What the task requires
Please restate every entry exactly. Leave out the pictures.

Input data
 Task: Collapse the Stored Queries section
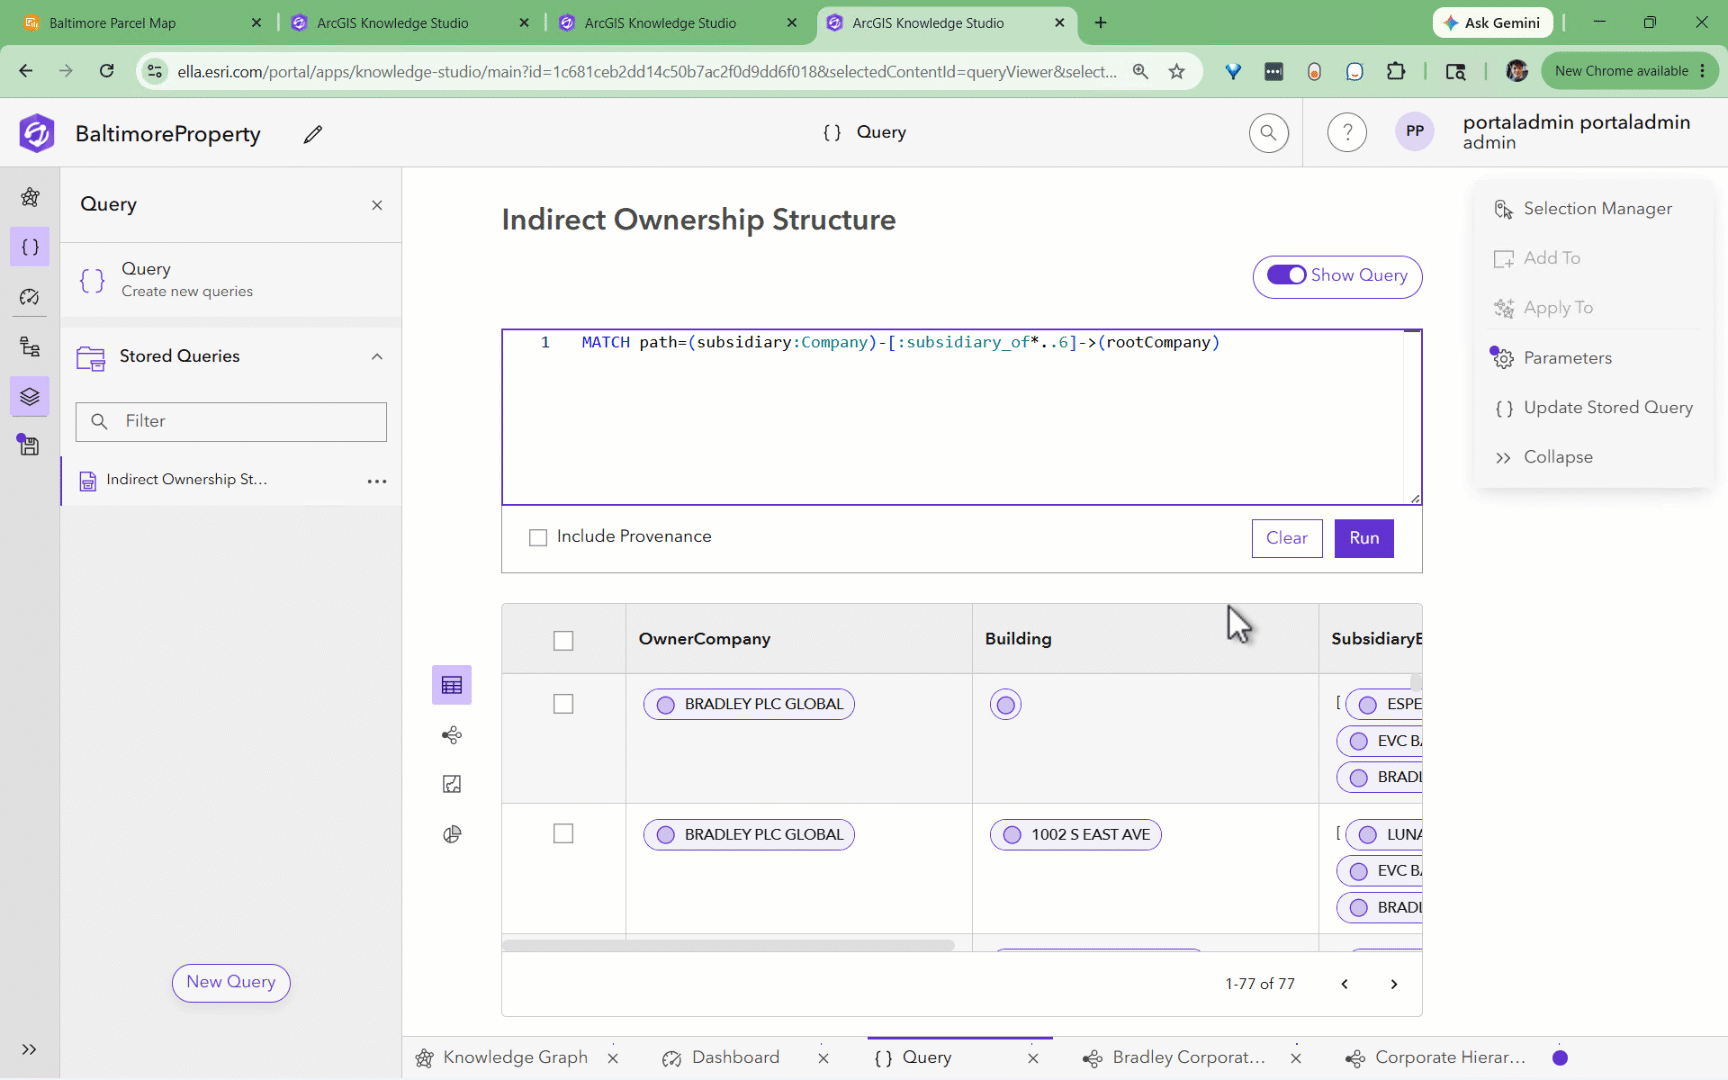(x=377, y=357)
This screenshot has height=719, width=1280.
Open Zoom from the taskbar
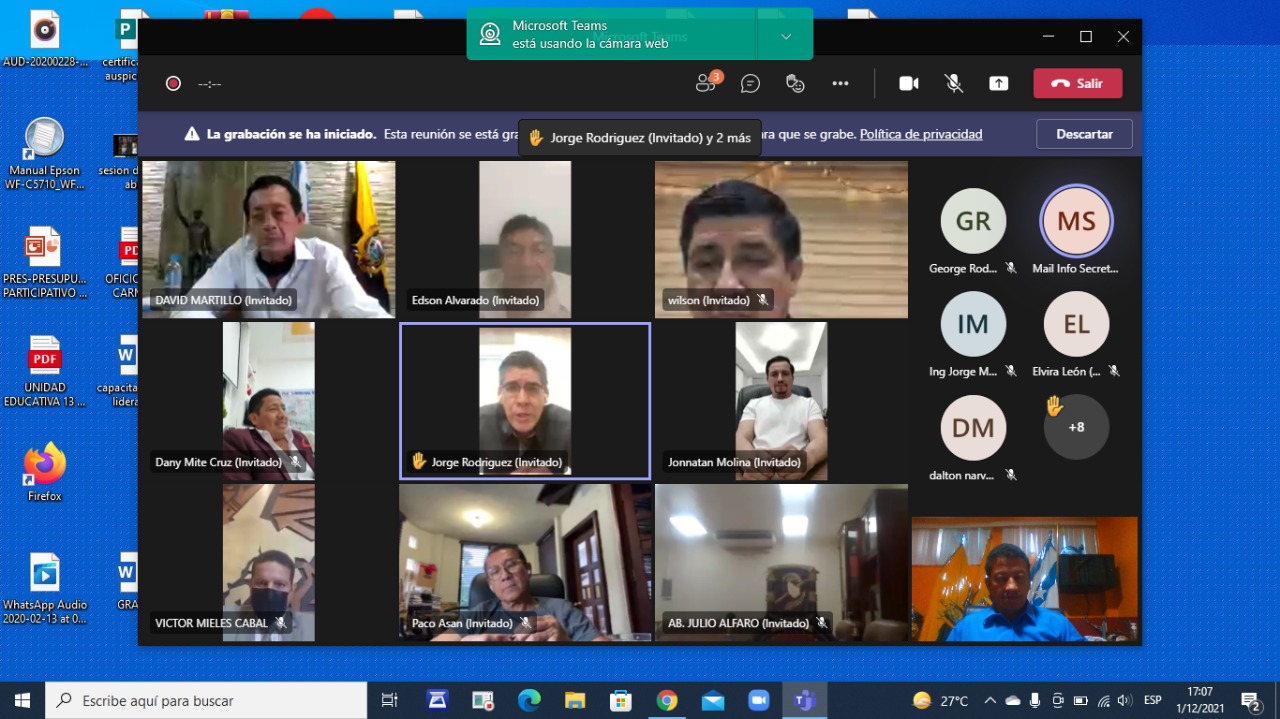[x=759, y=700]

Solution for this task
 Task: Collapse the Stored Queries section
(x=377, y=357)
This screenshot has height=719, width=1280.
Open Zoom from the taskbar
[x=759, y=700]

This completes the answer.